## What the task requires
Render the lines of the listing below as a numbered list, starting at the line that contains "Given: Expand the" and ending at the last line of the listing. Skip blank lines and leave the pictures out.

Data entries
-- START --

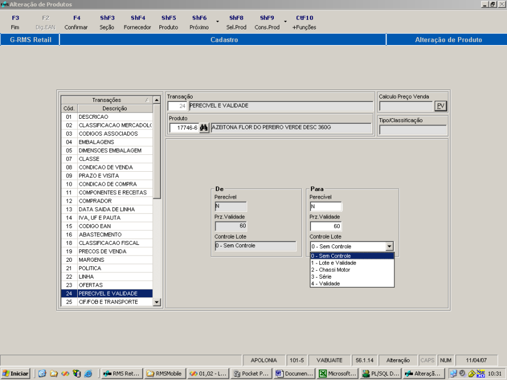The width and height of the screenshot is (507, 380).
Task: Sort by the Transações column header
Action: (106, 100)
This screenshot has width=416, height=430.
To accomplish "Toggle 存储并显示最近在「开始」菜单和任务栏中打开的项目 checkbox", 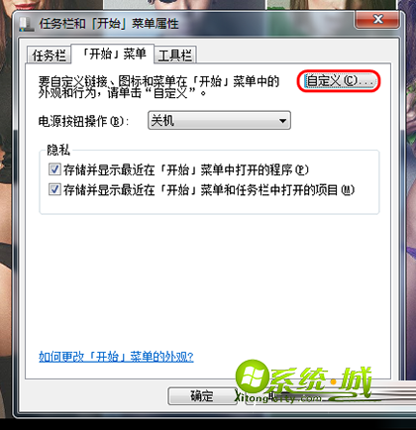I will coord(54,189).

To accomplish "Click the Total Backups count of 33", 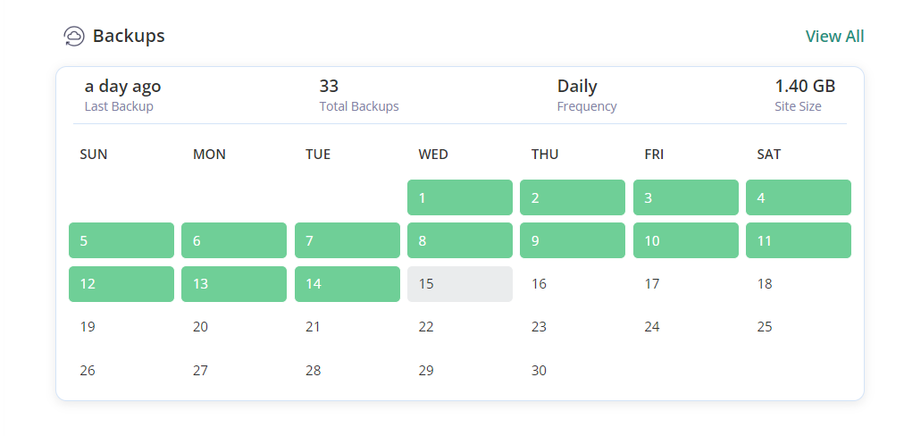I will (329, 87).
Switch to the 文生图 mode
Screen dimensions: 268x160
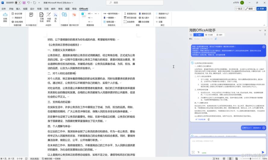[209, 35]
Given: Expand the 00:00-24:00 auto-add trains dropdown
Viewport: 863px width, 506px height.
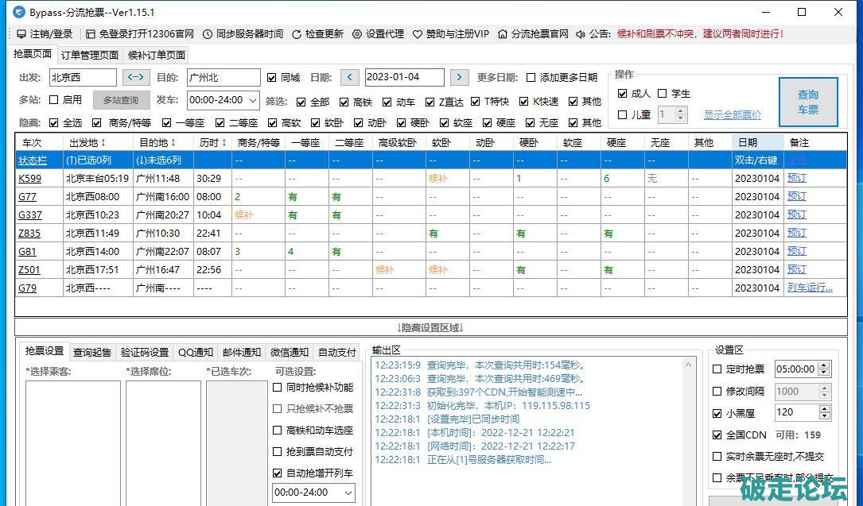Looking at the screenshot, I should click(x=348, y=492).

-- END --

## Written response
1. Given: Expand the 00:00-24:00 auto-add trains dropdown
2. Viewport: 863px width, 506px height.
3. Looking at the screenshot, I should click(x=348, y=492).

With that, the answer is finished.